English croquet player

Nigel Aspinall (born 1946) is a croquet player from England.
Aspinall was one of the most successful croquet players in the 1970s and 1980s, winning the President's Cup eleven times (1969, 1970, 1973, 1974, 1975, 1976, 1978, 1980, 1982, 1984 and 1985), the Open Championship eight times (1969, 1974, 1975, 1976, 1978, 1982, 1983 and 1984) and the Men's Championship twice (1973 and 1983).
Aspinall represented Great Britain in four MacRobertson Shield tournaments, winning on two occasions.
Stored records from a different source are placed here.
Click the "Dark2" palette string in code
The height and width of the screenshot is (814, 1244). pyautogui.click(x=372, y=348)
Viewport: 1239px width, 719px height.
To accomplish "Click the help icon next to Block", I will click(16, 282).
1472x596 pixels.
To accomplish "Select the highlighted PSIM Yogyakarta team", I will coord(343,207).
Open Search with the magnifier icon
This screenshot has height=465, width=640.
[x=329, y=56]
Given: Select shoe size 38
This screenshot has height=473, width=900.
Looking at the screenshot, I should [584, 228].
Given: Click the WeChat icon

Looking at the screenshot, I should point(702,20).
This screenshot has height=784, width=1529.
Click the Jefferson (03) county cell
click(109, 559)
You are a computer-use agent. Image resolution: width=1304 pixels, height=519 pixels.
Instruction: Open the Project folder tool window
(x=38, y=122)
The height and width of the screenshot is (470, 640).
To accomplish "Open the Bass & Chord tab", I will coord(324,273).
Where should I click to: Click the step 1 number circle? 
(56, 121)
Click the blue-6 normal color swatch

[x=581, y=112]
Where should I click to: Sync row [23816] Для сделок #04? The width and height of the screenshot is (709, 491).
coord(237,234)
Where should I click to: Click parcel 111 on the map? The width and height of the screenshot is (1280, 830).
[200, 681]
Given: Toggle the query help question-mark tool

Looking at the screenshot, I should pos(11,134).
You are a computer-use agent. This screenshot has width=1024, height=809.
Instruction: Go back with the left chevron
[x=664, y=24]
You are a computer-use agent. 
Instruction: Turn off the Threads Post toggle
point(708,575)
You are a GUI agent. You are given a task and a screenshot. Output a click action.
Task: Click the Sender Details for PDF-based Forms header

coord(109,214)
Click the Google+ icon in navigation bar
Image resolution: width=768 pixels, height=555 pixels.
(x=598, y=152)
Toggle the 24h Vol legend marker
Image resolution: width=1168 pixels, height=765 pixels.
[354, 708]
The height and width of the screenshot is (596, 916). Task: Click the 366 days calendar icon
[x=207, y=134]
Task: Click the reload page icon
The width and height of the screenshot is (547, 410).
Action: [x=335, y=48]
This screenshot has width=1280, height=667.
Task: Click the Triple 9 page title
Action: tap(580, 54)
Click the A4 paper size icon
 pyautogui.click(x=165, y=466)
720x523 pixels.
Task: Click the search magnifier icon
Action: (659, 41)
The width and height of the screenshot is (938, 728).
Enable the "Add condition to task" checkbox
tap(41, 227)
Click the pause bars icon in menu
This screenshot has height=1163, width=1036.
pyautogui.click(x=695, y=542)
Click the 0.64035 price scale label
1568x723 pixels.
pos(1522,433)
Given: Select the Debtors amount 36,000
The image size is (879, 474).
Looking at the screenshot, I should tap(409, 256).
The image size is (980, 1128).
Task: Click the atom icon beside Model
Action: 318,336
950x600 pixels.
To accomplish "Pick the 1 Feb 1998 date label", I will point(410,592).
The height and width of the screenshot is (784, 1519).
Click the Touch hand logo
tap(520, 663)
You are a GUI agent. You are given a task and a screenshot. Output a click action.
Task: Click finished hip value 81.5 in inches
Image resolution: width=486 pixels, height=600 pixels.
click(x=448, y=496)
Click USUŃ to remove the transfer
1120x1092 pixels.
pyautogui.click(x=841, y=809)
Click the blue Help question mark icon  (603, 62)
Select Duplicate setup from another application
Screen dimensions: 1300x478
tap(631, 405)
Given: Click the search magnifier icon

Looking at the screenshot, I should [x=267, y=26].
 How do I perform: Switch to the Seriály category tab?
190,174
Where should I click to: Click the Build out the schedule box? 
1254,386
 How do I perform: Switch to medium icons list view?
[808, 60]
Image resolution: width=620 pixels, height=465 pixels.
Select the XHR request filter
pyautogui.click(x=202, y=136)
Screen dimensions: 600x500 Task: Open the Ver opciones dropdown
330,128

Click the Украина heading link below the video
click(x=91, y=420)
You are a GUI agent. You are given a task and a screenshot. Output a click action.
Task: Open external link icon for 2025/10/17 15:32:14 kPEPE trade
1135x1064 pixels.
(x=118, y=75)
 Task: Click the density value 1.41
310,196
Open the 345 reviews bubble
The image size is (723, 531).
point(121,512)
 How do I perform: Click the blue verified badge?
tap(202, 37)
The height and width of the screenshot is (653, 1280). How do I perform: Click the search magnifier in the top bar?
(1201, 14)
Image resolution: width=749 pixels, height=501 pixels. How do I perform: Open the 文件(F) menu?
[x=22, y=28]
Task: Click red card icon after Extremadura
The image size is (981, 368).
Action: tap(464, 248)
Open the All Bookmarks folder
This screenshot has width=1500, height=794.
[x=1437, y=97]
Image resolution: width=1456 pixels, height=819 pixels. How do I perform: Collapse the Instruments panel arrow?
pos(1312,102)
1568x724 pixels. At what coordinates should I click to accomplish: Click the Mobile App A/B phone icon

In 2007, Aspinall was inducted into the World Croquet Federation Hall of Fame.

==Career statistics==
===Major tournament performance timeline===

| Tournament | 1966 | 1967 | 1968 | 1969 | 1970 | 1971 | 1972 | 1973 | 1974 | 1975 | 1976 | 1977 | 1978 | 1979 | 1980 |
|---|---|---|---|---|---|---|---|---|---|---|---|---|---|---|---|
| Open Championship | 1R | SF | F | W | F | F | QF | SF | W | W | W | 3R | W | 3R | F |
| Men's Championship | A | A | 1R | A | A | A | F | W | A | A | A | A | A | A | A |
| President's Cup | 2= | 5 | 2= | W | W | 3 | 2 | W | W | W | W | 2 | W | A | W |
| Win-loss | 0–1 | 3–1 | 4–2 | 5–0 | 4–1 | 4–1 | 5–2 | 8–0 | 5–0 | 5–0 | 5–0 | 1–1 | 5–0 | 2–1 | 4–1 |

Tournament: 1981; 1982; 1983; 1984; 1985; 1986; 1987; 1988; 1989; 1990; 1991; 1992; 1993; SR; W–L; Win %
Open Championship: 2R; W; W; W; 3R; SF; QF; F; 2R; QF; QF; 3R; 3R; 8 / 28; 92–19; 82.9
Men's Championship: A; A; W; A; A; A; A; A; A; A; A; A; A; 2 / 4; 12–2; 85.7
President's Cup: 2; W; 3; W; W; 2; A; 4; 5; A; A; 7; A; 11 / 23
Win-loss: 1–1; 5–0; 10–0; 6–0; 2–1; 4–1; 2–1; 5–1; 0–1; 3–1; 3–1; 1–1; 2–1; 21–55; 104–21

The President's Cup is played as a 8/10 player round-robin and the number indicates the final position achieved.